*** Supplied records ***

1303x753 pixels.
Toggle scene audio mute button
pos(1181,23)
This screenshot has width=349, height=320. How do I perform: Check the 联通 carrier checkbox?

*** End of Supplied records ***
*** Supplied records ***

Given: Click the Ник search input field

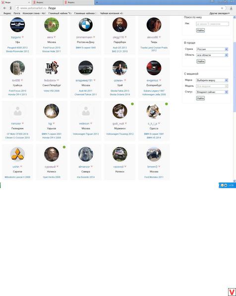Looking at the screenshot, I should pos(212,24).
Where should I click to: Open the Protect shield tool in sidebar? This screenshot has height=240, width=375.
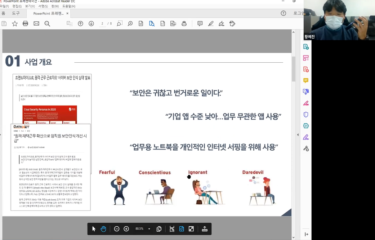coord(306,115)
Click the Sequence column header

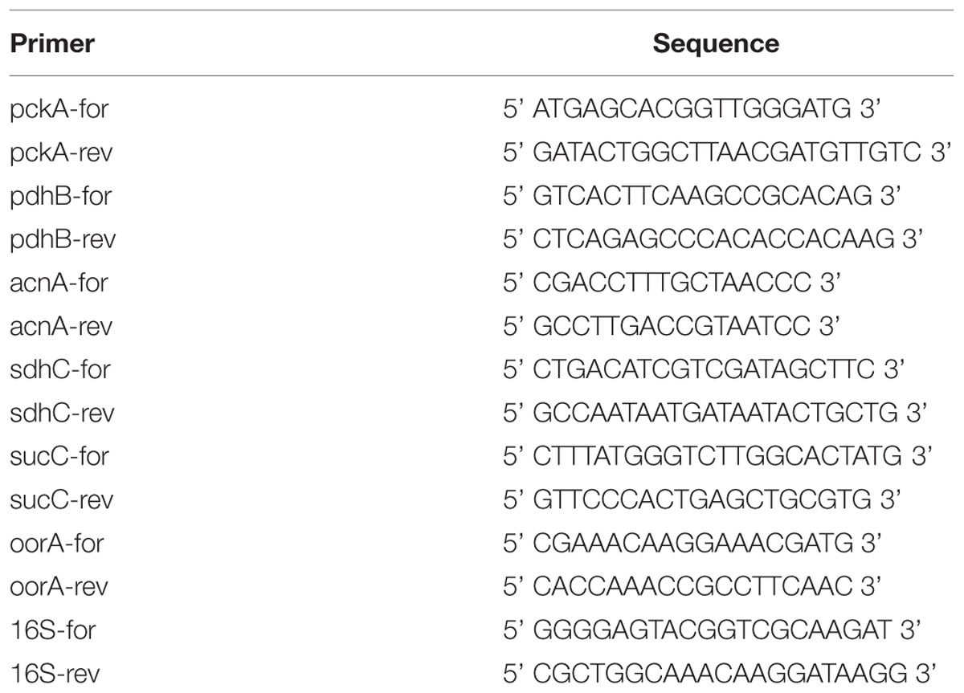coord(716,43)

*** End of Supplied records ***

Using the listing above, copy exactly the line that contains "1303x753 pixels.", the line that contains "This screenshot has width=349, height=320.", and each line that falls between them.

1303x753 pixels.
Toggle scene audio mute button
pos(1181,23)
This screenshot has width=349, height=320. How do I perform: Check the 联通 carrier checkbox?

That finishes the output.